My daughter could pay the price for political cowardice
I lost a bet with my daughter: last year she wagered a tenner that the new unit for Cystic Fibrosis patients would not be open in 2010; I doubled the stake and told her it would. She has not yet collected the €20 but her judgment of politicians is obviously keener than mine.
Faela, who has CF, is 21 years old; I have been covering politics for nearly 23 years, since 1987. But her antennae for tracking political opportunism was honed over a short life exposed to self-serving civic duplicity.
The outgoing Fianna Fail-led government refused to go ahead with the unit at the last election in June 2007.
And after they regained office, the project was fast-tracked following a questionable political trade for an independent TD's vote.

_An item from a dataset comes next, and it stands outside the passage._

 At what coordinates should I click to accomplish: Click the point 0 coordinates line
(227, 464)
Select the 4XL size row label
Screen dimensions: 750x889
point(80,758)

The decision was rooted in political strategy and had nothing to do with the life-and-death medical needs of CF patients.
On polling day, June 18 2007, I wrote in this newspaper of how the outgoing Fianna Fail-PD government refused to commit to building the new CF unit.
When Bertie Ahern wooed Finian McGrath, I met the independent TD and told him that the Republic had the highest incidence of CF in the world and that hospital conditions sufferers endured were the most primitive in Europe.
I explained to Mr McGrath how CF patients in the North, where they have individual rooms in hospital, live significantly longer.
The independent TD for Dublin North Central insisted on including a 34-bed CF in-patient unit as part of his deal. The same Government that had shown such studied indifference weeks before, signed off on the agreement.
Last year, an upsurge in public anger arose after Joe Duffy exposed the shocking conditions suffered by CF patients on RTE's 'Liveline' and the rage culminated in a 'Late Late Show' debate.
Then, halleluljah: the same Government trumpeted its support for the new CF unit with all the zeal of converts and we reckoned, some of us more reluctant than others, that a repentant sinner deserves forgiveness.
This was the same Government that had ignored overwhelming medical evidence and was indifferent to the devastating results of their indifference -- but they changed their collective mind for a single vote.
I began to get uneasy, though, last autumn, after Finian McGrath withdrew his support for the Government. If a reluctant Government only bought into the CF unit to get a single TD's vote, why would they commit funds for the same unit when there was nothing in it for them?
That, of course, is a deeply cynical view of the Government's motives, but it is difficult to believe that they could not have found the money for the CF unit if it had been one of their pet projects.
The CF cause has never been in favour with this, or indeed any Irish Government, but delivering the disappointment to the families of the sufferers presented a tricky public relations problem. Advisers earn six-figure salaries for reminding politicians that there are good days for announcing bad news; and, they reckon, the CF squall is likely to blow out in the aftermath of Tuesday's mini-Budget.
The politicians left it to the HSE to make the announcement.
If CF gets long-fingered to 2011, it will be pushed back again: CF has no friends in government, no champions in cabinet to fight their corner.
They even short-changed the CF patients in St Vincent's with their interim measure: after agreeing to provide 14 en-suite rooms, only eight became operational.
And on any day there are at least 25 patients in the wards needing individual accommodation.
Hospital conditions for CF patients in Ireland are acknowledged as the worst in Europe, although the medical treatment by the dedicated CF teams is on a par with the best in the world.
And because of the danger my daughter and many of her friends with CF will not go into hospital even when they are very ill; they fear contracting a lethal infection from other patients.
Last year, I visited the CF unit in Belfast and met the medical team there and saw the facilities that allow their patients to live longer than those in the Republic.
If my daughter and the other young CF sufferers here had access to similar hospital accommodation as is available in Belfast, or most other European countries, they would also live significantly longer.
This newspaper revealed last year that 39 CF patients died at an average age of 22 or 23 in the Republic while the median age for death of a CF patient in Northern Ireland was in the late 30s.
In other words, a child born with CF in the North could expect to live for 14 or 15 years longer than a child born with CF in the Republic.
It is very, very difficult to understand why successive governments have remained indifferent to the CF cause.
But when a single parliamentary vote is more persuasive than irrefutable medical evidence, the politicians have answered the question themselves.